Charging with PV Forecast

Imports

#exports
import numpy as np
import pandas as pd
import os
import matplotlib.pyplot as plt
import seaborn as sns
import joblib

from moepy.lowess import quantile_model

from sklearn.pipeline import Pipeline
from sklearn.linear_model import LinearRegression, Lasso, Ridge
from sklearn.metrics import make_scorer, r2_score, mean_absolute_error, mean_squared_error
from sklearn.ensemble import RandomForestRegressor, GradientBoostingRegressor
from sklearn.model_selection import GroupKFold


from mlxtend.feature_selection import SequentialFeatureSelector as SFS

from skopt.plots import plot_objective
from skopt.space import Real, Categorical, Integer

from batopt import clean, discharge, utils, charge

import FEAutils as hlp

from ipypb import track


User inputs

raw_data_dir = '../data/raw'
intermediate_data_dir = '../data/intermediate'
cache_data_dir = '../data/nb-cache'
charge_opt_model_fp = '../models/charge_opt.sav'


Fitting forecast model

We'll first load the input data

#exports
def construct_df_charge_features(df, dt_rng=None):
    if dt_rng is None:
        dt_rng = pd.date_range(df.index.min(), df.index.max(), freq='30T')

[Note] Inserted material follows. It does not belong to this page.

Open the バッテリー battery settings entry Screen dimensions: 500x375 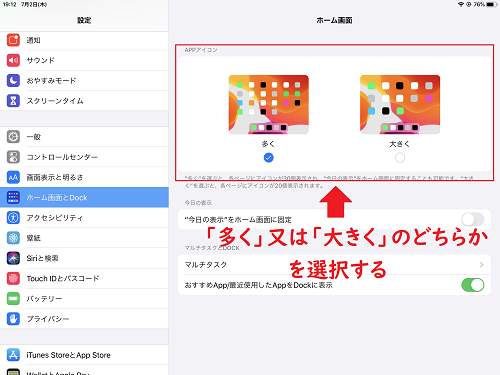[x=84, y=299]
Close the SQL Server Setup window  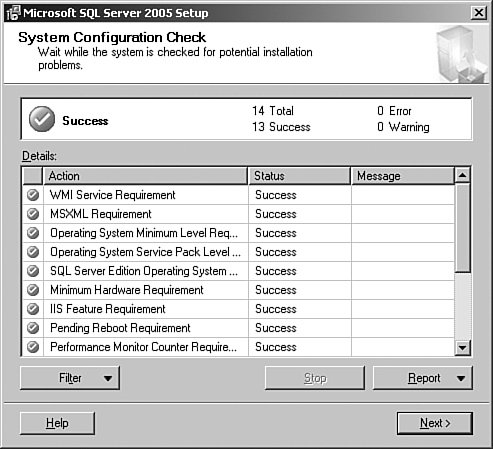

    df_features = pd.DataFrame(index=dt_rng)

    # Adding temperature data
    temp_loc_cols = df.columns[df.columns.str.contains('temp_location')]
    df_features.loc[df.index, temp_loc_cols] = df[temp_loc_cols].copy()
    df_features = df_features.ffill(limit=1)

    # Adding solar irradiance data
    solar_loc_cols = df.columns[df.columns.str.contains('solar_location')]
    df_features.loc[df.index, solar_loc_cols] = df[solar_loc_cols].copy()
    df_features = df_features.ffill(limit=1)

    # Adding avg solar from previous week
    df_features['pv_7d_lag'] = df['pv_power_mw'].rolling(48*7).mean().shift(48*7)

    # Adding datetime features
    dts = df_features.index

    df_features['hour'] = dts.hour + dts.minute/60
    df_features['doy'] = dts.dayofyear

    # Removing some extraneous features - found not be particularly useful
    cols = [c for c in df_features.columns if 'solar_location4' not in c and 'solar_location1' not in c]
    df_features = df_features.filter(cols)

    # Removing NaN values
    df_features = df_features.dropna()

    return df_features

def prepare_training_input_data(intermediate_data_dir, start_hour=5):
    # Loading input data
    df = clean.combine_training_datasets(intermediate_data_dir).interpolate(limit=1)
    df_features = construct_df_charge_features(df)

    # Filtering for overlapping feature and target data
    dt_idx = pd.date_range(df_features.index.min(), df['pv_power_mw'].dropna().index.max()-pd.Timedelta(minutes=30), freq='30T')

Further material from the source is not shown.